I talked about this gradient of stature in Europe, and there’s this north-south gradient. So, we concluded selection happened. Well, when looking at the ancient DNA, they concluded a little more detail. They conclude that selection happened for shorter stature in southern Europe. That selection for taller stature happened in West Asia, in these steppe populations. It seems that’s where we see it, and that we see this greater height in northern Europe because those people then moved into northern Europe. It wasn’t necessarily selection happening in northern Europe for greater height – it was just people having to migrate in. And looking at modern populations, we would have no idea. We would have no idea about this. It’s very hard to figure out all of these, where all these people have been moving around. We tend to assume that if we’re looking at Chinese people today, their ancestors were living there 10,000 years ago. No, people move, they move a lot it turns out – from looking at ancient DNA sometimes in ways that we couldn’t tell at all from modern DNA.
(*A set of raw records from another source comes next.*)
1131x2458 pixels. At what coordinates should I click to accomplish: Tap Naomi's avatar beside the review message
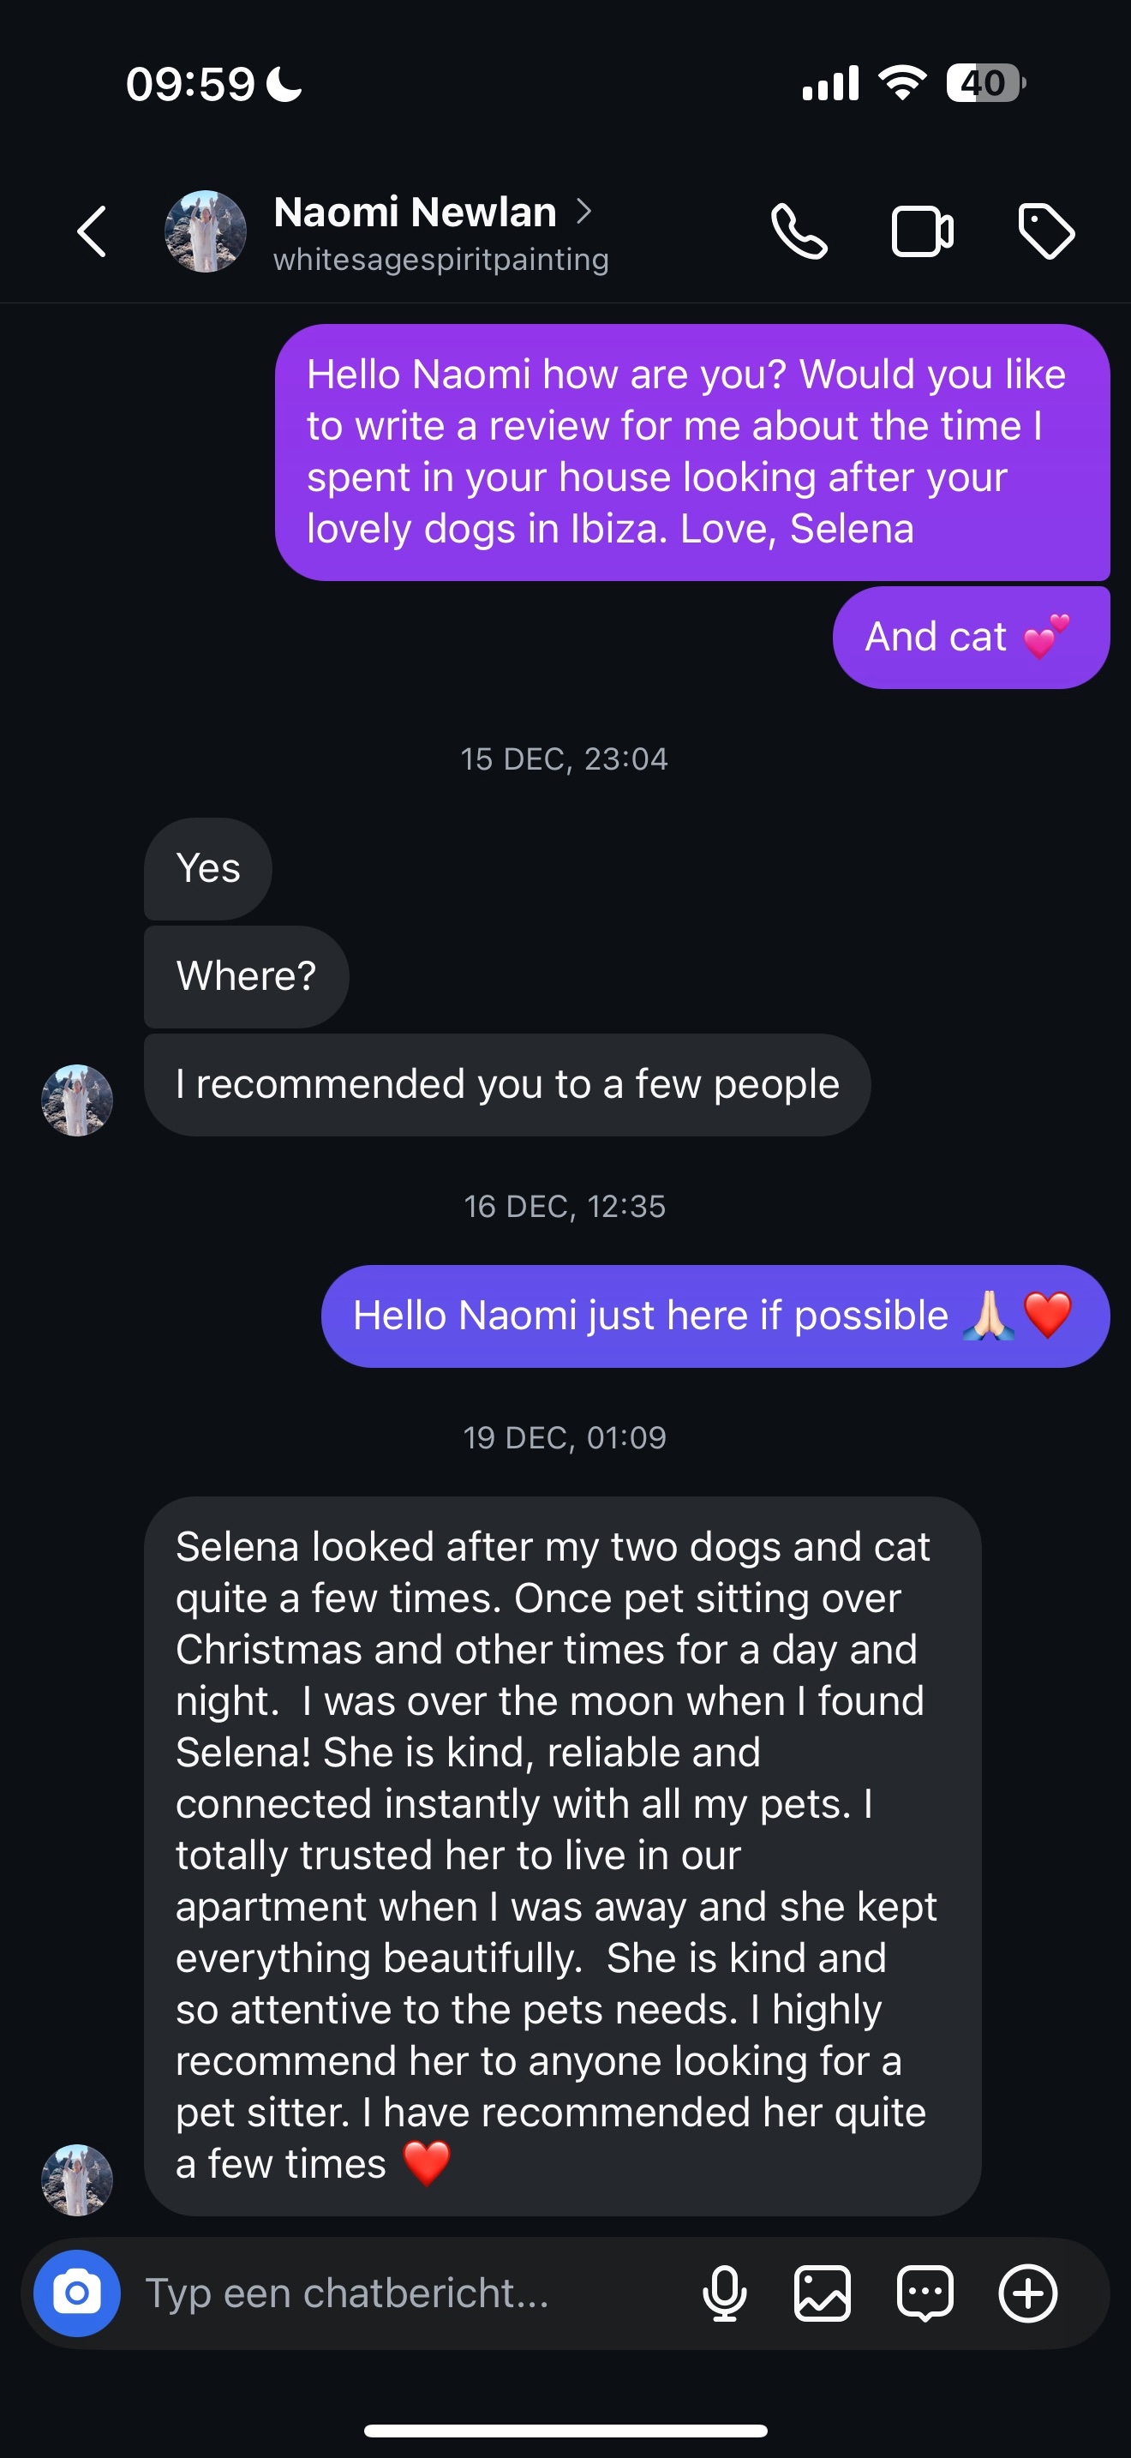pos(77,2180)
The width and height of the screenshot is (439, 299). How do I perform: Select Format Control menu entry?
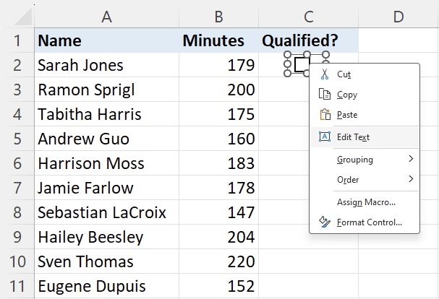pyautogui.click(x=370, y=222)
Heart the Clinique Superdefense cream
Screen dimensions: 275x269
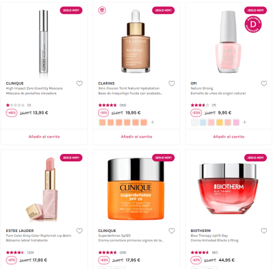(171, 231)
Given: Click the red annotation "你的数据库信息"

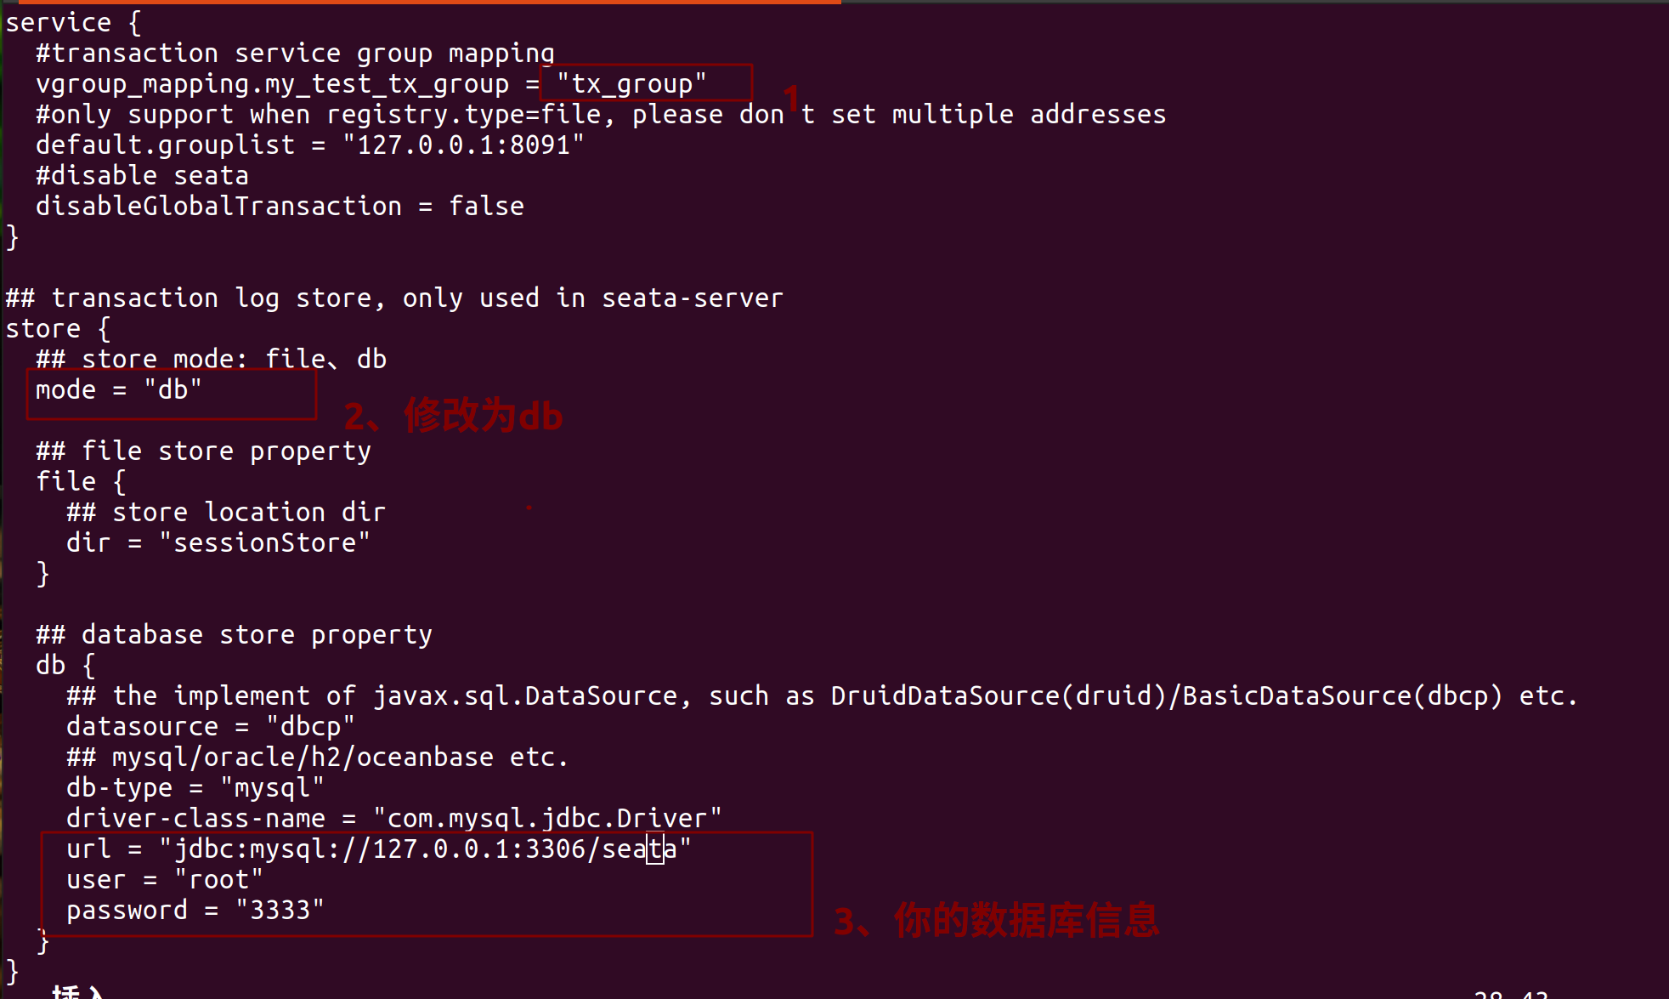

Alright, a second case, pigmentation. There are two main genes that contribute to European pigmentation, typical color, with very similar names: SLC24A5 and SLC45A2. And we know from the genetic evidence in modern Europeans that they’ve been both under strong selection. There’s an allele that’s risen to high frequency in both cases. Turns out the two genes have somewhat different histories, looking at the ancient DNA. One of them – actually, it’s the one I just showed – this skin pigmentation gene, you can see rising in frequency within Europe as selection was occurring for lighter skin. The other allele actually entered Europe at a very high frequency with farmers when the first farmers moved in from Anatolia, which is modern-day Turkey. They largely replaced the European population, and they already had lighter skin, presumably as a result of earlier selection. But you get a much more detailed picture of the history this way.

And finally, the last case is the case of EDAR, the one thing that gives you more sweat glands and thicker hair. When we were studying it, the story seemed pretty simple. This plot shows where that allele is present, it’s present in East Asia and it’s present the New World, because people from eastern Asia populated the New World. And so, it was clear, they did very detailed modeling for this. And this is estimating where this allele originated, and it originated in central China 30,000 years ago. So, it was a nice, simple story. There was a Cell paper, and it’s a great paper, but this particular conclusion – the problem is, you look at the ancient DNA, it turns out this allele was at high frequency in Swedish hunter-gatherers 6,000 years ago, which is not something you would guess from looking at the modern distribution. It was still under selection in East Asia and that story hasn’t changed, but the details of what happened historically are more complicated. It probably arose in western Asia and happened to be selected for in eastern Asia. So, this is the kind of information you get from it. Really, it’s a tiny snapshot of ancient DNA. As we get more DNA, we’ll be able to learn a great deal more, at least from places where there is ancient DNA – a lot of the world, you know tropics, DNA does not preserve well.

I’m going to conclude with a couple of comments. So, recent positive selection has clearly had an impact, a significant impact on human phenotypic diversity, both within individuals and within groups. Exactly how much? You know, some traits – many traits, at least two traits – have been changed by this. And many of these traits are of medical interest or biological interest. It’s a great way of finding out, one way of finding out where these important phenotypic changes are. So, if you study natural selection, you can learn and identify places where things have changed. It’s not, by itself, an all-purpose tool. It’s a clue. It has to be combined with functional work, with GWAS, with association studies, with all kinds of other things. But it is one tool in the toolkit. And I’ll stop there, thanks.